◆ **Exercise brief**: Using only the entries below, output the lines starting at the one containing "Programas (59, 887)" and ending at the one containing "[Carrello] (599, 71)", exactly and inclusive of both, omitting the pictures.

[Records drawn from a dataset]
————————

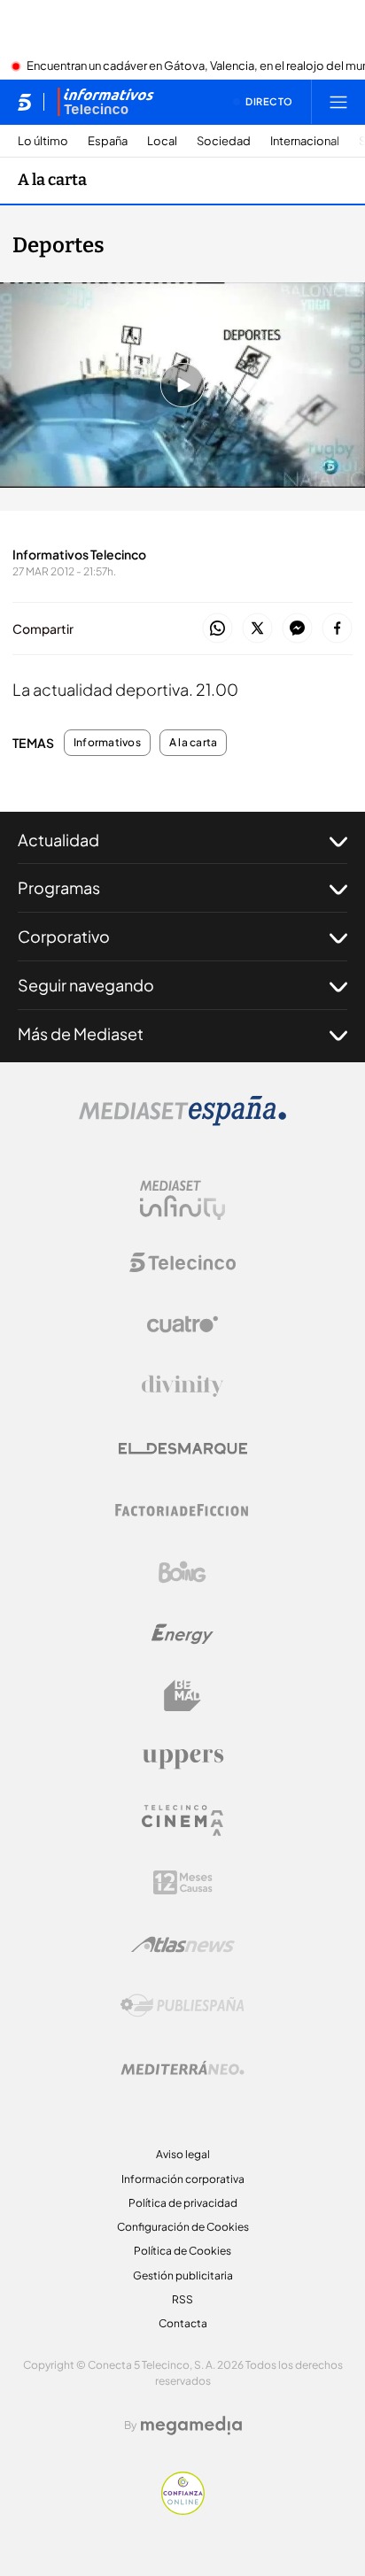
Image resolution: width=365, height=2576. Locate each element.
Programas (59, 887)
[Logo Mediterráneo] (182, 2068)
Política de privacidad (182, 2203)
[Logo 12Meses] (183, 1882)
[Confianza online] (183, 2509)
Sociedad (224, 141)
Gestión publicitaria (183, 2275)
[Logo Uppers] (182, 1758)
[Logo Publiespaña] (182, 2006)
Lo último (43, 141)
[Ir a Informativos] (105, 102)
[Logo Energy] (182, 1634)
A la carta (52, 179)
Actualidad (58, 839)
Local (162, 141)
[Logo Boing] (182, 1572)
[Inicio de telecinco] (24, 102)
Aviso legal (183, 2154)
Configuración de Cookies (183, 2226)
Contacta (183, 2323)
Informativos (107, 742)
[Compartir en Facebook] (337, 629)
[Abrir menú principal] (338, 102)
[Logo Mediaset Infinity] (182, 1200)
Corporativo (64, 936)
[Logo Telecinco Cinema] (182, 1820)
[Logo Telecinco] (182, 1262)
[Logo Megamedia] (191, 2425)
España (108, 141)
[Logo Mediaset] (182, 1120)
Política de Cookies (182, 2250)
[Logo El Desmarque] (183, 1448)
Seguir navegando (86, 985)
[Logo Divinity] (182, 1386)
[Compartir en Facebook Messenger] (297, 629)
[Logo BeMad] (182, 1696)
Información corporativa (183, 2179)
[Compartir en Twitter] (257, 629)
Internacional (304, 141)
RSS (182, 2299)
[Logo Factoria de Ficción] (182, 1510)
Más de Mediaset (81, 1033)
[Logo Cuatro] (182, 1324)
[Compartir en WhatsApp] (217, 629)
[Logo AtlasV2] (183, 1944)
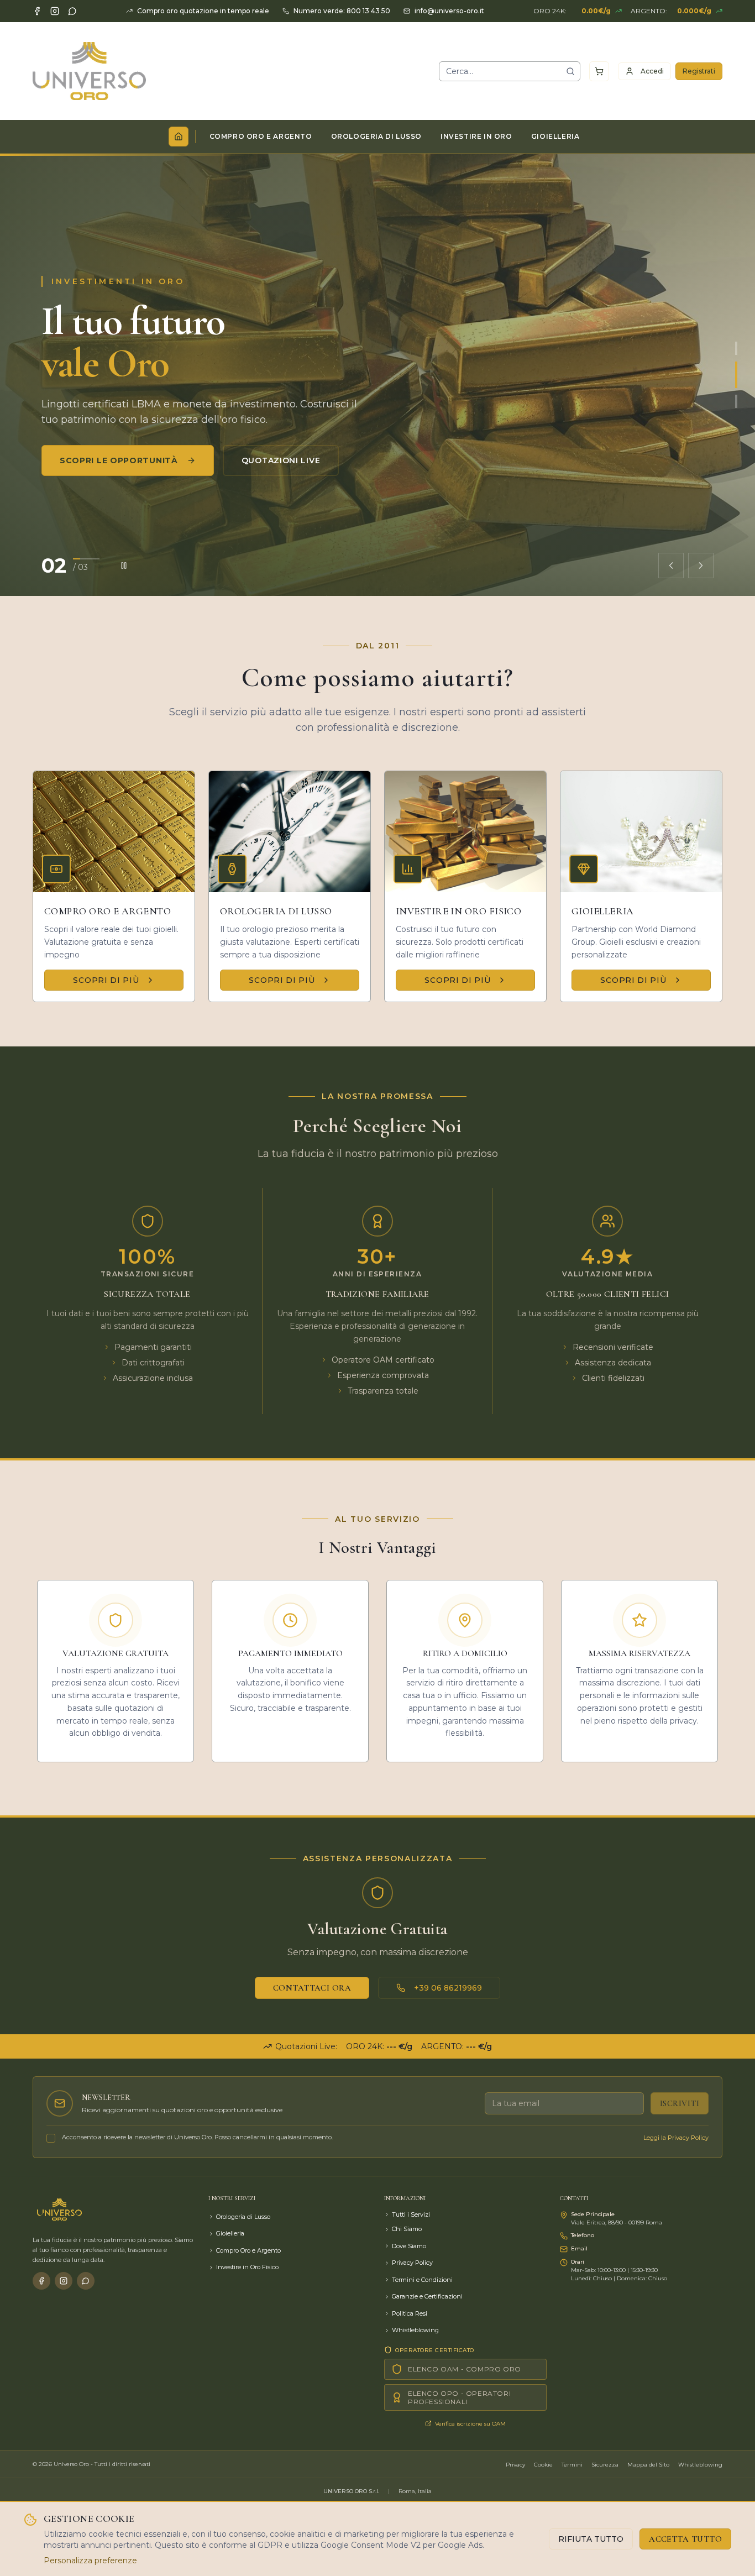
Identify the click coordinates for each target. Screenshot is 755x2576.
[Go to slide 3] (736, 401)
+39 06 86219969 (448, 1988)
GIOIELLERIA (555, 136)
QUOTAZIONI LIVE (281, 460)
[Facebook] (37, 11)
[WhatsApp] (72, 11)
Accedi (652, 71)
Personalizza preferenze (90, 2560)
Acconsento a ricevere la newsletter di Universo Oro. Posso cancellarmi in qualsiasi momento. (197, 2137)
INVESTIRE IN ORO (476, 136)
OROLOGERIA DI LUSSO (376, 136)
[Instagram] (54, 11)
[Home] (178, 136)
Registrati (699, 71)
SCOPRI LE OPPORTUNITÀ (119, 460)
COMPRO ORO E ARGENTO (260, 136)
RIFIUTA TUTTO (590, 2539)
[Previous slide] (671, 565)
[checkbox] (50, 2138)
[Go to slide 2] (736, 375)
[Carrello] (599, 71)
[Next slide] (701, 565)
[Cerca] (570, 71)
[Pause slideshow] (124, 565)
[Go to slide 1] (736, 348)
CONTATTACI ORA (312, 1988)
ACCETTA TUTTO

————————

◆ **Answer to the problem**:
Programas (59, 887)
[Logo Mediterráneo] (182, 2068)
Política de privacidad (182, 2203)
[Logo 12Meses] (183, 1882)
[Confianza online] (183, 2509)
Sociedad (224, 141)
Gestión publicitaria (183, 2275)
[Logo Uppers] (182, 1758)
[Logo Publiespaña] (182, 2006)
Lo último (43, 141)
[Ir a Informativos] (105, 102)
[Logo Energy] (182, 1634)
A la carta (52, 179)
Actualidad (58, 839)
Local (162, 141)
[Logo Boing] (182, 1572)
[Inicio de telecinco] (24, 102)
Aviso legal (183, 2154)
Configuración de Cookies (183, 2226)
Contacta (183, 2323)
Informativos (107, 742)
[Compartir en Facebook] (337, 629)
[Abrir menú principal] (338, 102)
[Logo Mediaset Infinity] (182, 1200)
Corporativo (64, 936)
[Logo Telecinco Cinema] (182, 1820)
[Logo Telecinco] (182, 1262)
[Logo Megamedia] (191, 2425)
España (108, 141)
[Logo Mediaset] (182, 1120)
Política de Cookies (182, 2250)
[Logo El Desmarque] (183, 1448)
Seguir navegando (86, 985)
[Logo Divinity] (182, 1386)
[Compartir en Facebook Messenger] (297, 629)
[Logo BeMad] (182, 1696)
Información corporativa (183, 2179)
[Compartir en Twitter] (257, 629)
Internacional (304, 141)
RSS (182, 2299)
[Logo Factoria de Ficción] (182, 1510)
Más de Mediaset (81, 1033)
[Logo Cuatro] (182, 1324)
[Compartir en WhatsApp] (217, 629)
[Logo AtlasV2] (183, 1944)
Identify the click coordinates for each target. Screenshot is 755x2576.
[Go to slide 3] (736, 401)
+39 06 86219969 (448, 1988)
GIOIELLERIA (555, 136)
QUOTAZIONI LIVE (281, 460)
[Facebook] (37, 11)
[WhatsApp] (72, 11)
Accedi (652, 71)
Personalizza preferenze (90, 2560)
Acconsento a ricevere la newsletter di Universo Oro. Posso cancellarmi in qualsiasi momento. (197, 2137)
INVESTIRE IN ORO (476, 136)
OROLOGERIA DI LUSSO (376, 136)
[Instagram] (54, 11)
[Home] (178, 136)
Registrati (699, 71)
SCOPRI LE OPPORTUNITÀ (119, 460)
COMPRO ORO E ARGENTO (260, 136)
RIFIUTA TUTTO (590, 2539)
[Previous slide] (671, 565)
[checkbox] (50, 2138)
[Go to slide 2] (736, 375)
[Carrello] (599, 71)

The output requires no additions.